Research Unit Plasma Technology (RUPT), Department of Applied Physics, Faculty of Engineering and Architecture, Ghent University, Sint-Pietersnieuwstraat 41, 9000 Ghent, Belgium.
Research Unit Plasma Technology (RUPT), Department of Applied Physics, Faculty of Engineering and Architecture, Ghent University, Sint-Pietersnieuwstraat 41, 9000 Ghent, Belgium.
Carbohydr Polym. 2021 Feb 1;253:117211. doi: 10.1016/j.carbpol.2020.117211. Epub 2020 Oct 17.
Given the complex calcified nature of the fibrous bone tissue, a combinatorial approach merging specific topographical/biochemical cues was adopted to design bone tissue-engineered scaffolds. Coral having a Ca-enriched structure was added to electrospun chitosan (CS)/polyethylene oxide (PEO) nanofibers that were subjected to plasma surface modifications using a medium pressure Ar, air or N dielectric barrier discharge. Plasma incorporated oxygen- and nitrogen-containing functionalities onto the nanofibers surface thus enhancing their wettability. Plasma treatment enhanced the performance of osteoblasts and the interplay between plasma treatment and coral was shown to boost initial cell adhesion. The fibers capacity to trigger calcium phosphate growth was predicted via immersion in simulated body fluid. Globular carbonate apatite nanocrystals were deposited on plasma-treated CS/PEO NFs while thicker layers of flake-like nanocrystals were covering plasma-treated Coral/CS/PEO fibers without blocking the interfibrous pores.
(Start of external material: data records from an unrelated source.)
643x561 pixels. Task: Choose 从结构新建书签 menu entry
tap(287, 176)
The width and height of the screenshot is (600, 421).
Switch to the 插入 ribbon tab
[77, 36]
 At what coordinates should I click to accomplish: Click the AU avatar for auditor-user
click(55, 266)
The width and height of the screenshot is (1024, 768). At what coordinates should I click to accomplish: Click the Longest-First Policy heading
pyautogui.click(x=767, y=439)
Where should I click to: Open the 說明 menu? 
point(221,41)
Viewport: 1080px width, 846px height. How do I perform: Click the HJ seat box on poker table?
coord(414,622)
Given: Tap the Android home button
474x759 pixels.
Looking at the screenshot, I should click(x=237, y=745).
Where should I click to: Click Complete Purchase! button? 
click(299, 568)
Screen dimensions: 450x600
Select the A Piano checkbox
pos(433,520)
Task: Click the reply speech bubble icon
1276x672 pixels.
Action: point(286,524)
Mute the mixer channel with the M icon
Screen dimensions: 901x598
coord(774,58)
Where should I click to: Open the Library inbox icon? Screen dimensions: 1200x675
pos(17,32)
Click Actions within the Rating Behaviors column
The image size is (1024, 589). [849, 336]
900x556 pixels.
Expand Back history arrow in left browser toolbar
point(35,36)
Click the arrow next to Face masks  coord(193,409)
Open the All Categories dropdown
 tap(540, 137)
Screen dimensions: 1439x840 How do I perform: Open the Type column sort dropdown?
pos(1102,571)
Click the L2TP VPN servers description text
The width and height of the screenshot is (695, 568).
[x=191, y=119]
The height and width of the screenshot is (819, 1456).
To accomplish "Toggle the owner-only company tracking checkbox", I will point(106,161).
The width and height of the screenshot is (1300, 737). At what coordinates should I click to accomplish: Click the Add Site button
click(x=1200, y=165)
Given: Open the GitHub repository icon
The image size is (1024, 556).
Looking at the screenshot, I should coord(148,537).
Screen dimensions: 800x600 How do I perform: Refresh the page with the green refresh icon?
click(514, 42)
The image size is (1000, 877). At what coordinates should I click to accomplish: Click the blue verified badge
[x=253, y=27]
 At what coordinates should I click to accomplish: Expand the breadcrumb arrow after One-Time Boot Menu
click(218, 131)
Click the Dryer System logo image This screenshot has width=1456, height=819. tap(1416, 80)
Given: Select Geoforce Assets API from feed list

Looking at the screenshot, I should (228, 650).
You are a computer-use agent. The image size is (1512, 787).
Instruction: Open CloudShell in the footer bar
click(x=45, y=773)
Overall, the exclusive multifaceted plasma-treated Coral/CS/PEO nanofibers are believed to revolutionize the bone tissue engineering field.
鉴于纤维状骨组织的复杂钙化特性,采用了一种组合方法,将特定的地形/生化线索结合起来,设计用于组织工程的骨支架。将富含 Ca 的珊瑚添加到静电纺丝的壳聚糖(CS)/聚氧化乙烯(PEO)纳米纤维中,然后使用中压 Ar、空气或 N 电介质阻挡放电对其进行等离子体表面改性。等离子体将含氧和含氮的官能团掺入纳米纤维表面,从而提高其润湿性。等离子体处理增强了成骨细胞的性能,并且等离子体处理和珊瑚之间的相互作用被证明可以促进初始细胞黏附。通过在模拟体液中浸泡来预测纤维触发磷酸钙生长的能力。球形碳酸磷灰石纳米晶体沉积在等离子体处理的 CS/PEO NF 上,而较厚的片状纳米晶体层覆盖等离子体处理的珊瑚/CS/PEO 纤维,而不会堵塞纤维间的孔。总的来说,独特的多方面等离子体处理的珊瑚/CS/PEO 纳米纤维有望彻底改变骨组织工程领域。